▸ **Your objective**
Format the material below as a Markdown table with the columns Row and Line, starting at the line that contains "Given: Click the Range Selection tool" and continuing through the end of the material. Number each line in the Row column, skip blank lines, and leave out the pictures.

★ ★ ★ ★ ★ ★ ★

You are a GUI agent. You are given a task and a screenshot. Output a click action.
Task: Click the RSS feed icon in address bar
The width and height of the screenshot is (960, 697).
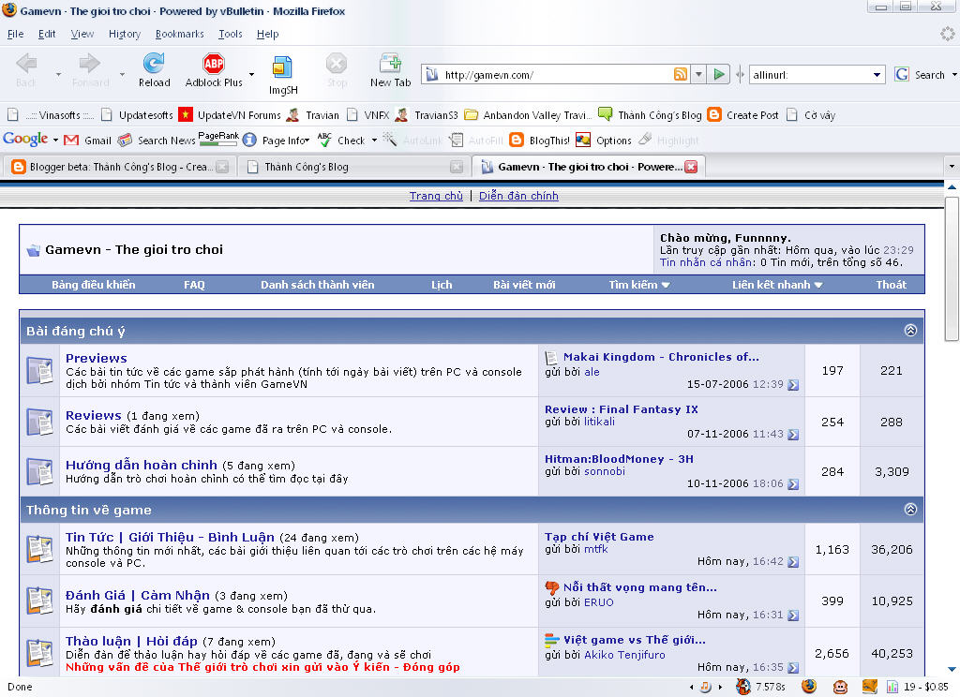coord(681,75)
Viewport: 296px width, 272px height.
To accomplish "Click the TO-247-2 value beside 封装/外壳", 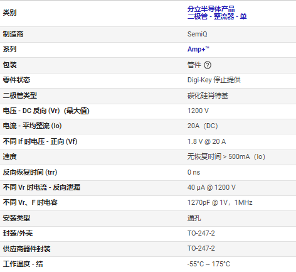I will click(201, 233).
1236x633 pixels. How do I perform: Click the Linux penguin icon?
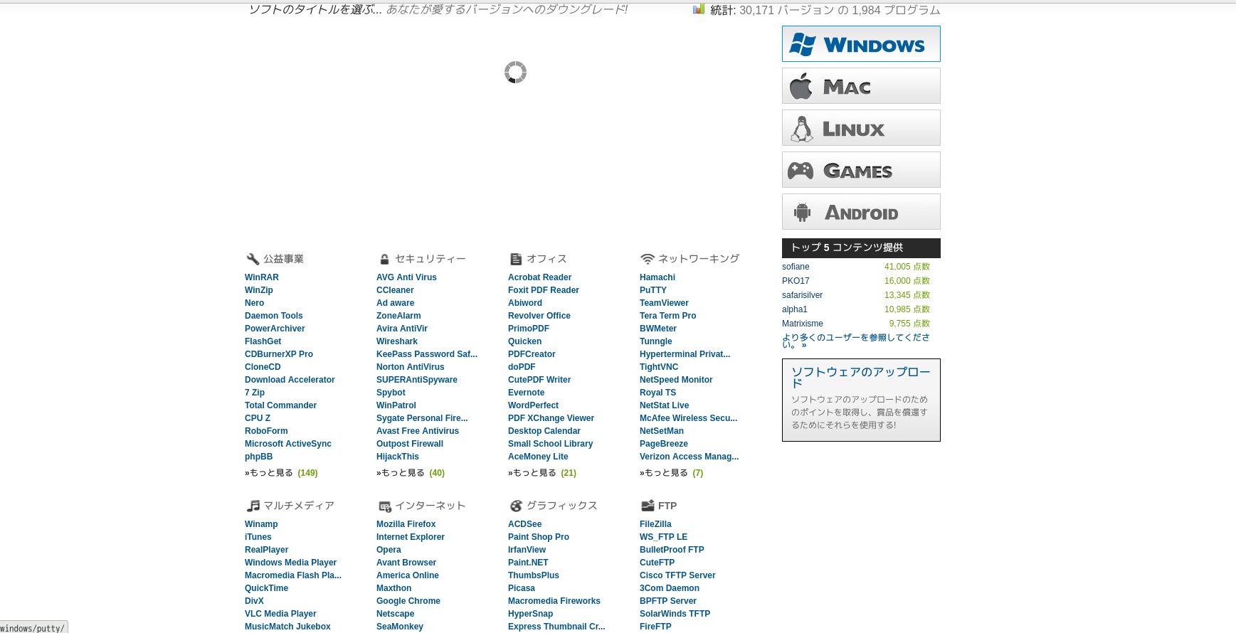click(802, 129)
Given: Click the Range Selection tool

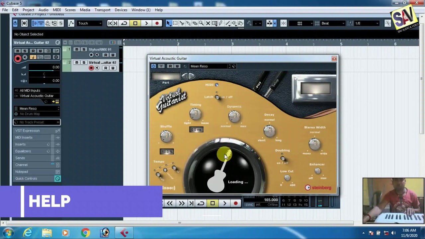Looking at the screenshot, I should point(175,24).
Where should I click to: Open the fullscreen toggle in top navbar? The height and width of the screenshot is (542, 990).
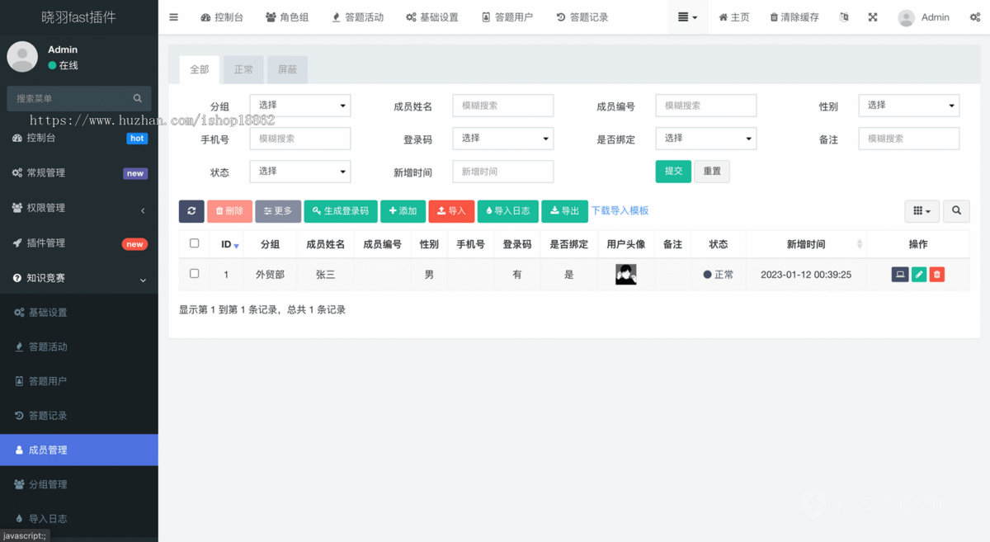point(872,16)
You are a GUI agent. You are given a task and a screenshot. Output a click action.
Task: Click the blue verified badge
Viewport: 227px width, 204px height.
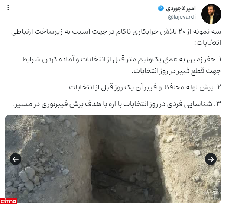161,8
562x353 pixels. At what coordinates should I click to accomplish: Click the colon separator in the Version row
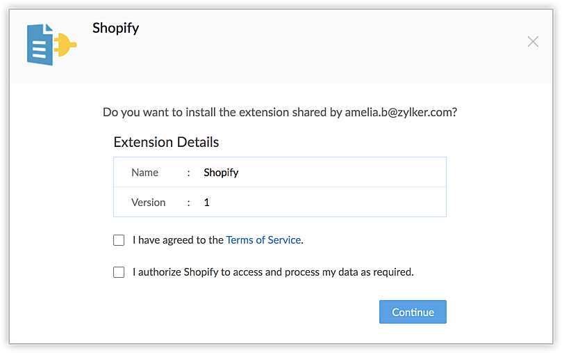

★ ★ ★ ★ ★ ★ ★

▸ **Solution for this task**
| Row | Line |
|---|---|
| 1 | Given: Click the Range Selection tool |
| 2 | Looking at the screenshot, I should point(175,24). |
| 3 | Where should I click to: Open the fullscreen toggle in top navbar? The height and width of the screenshot is (542, 990). |
| 4 | point(872,16) |
| 5 | You are a GUI agent. You are given a task and a screenshot. Output a click action. |
| 6 | Task: Click the blue verified badge |
| 7 | Viewport: 227px width, 204px height. |
| 8 | 161,8 |
| 9 | 562x353 pixels. At what coordinates should I click to accomplish: Click the colon separator in the Version row |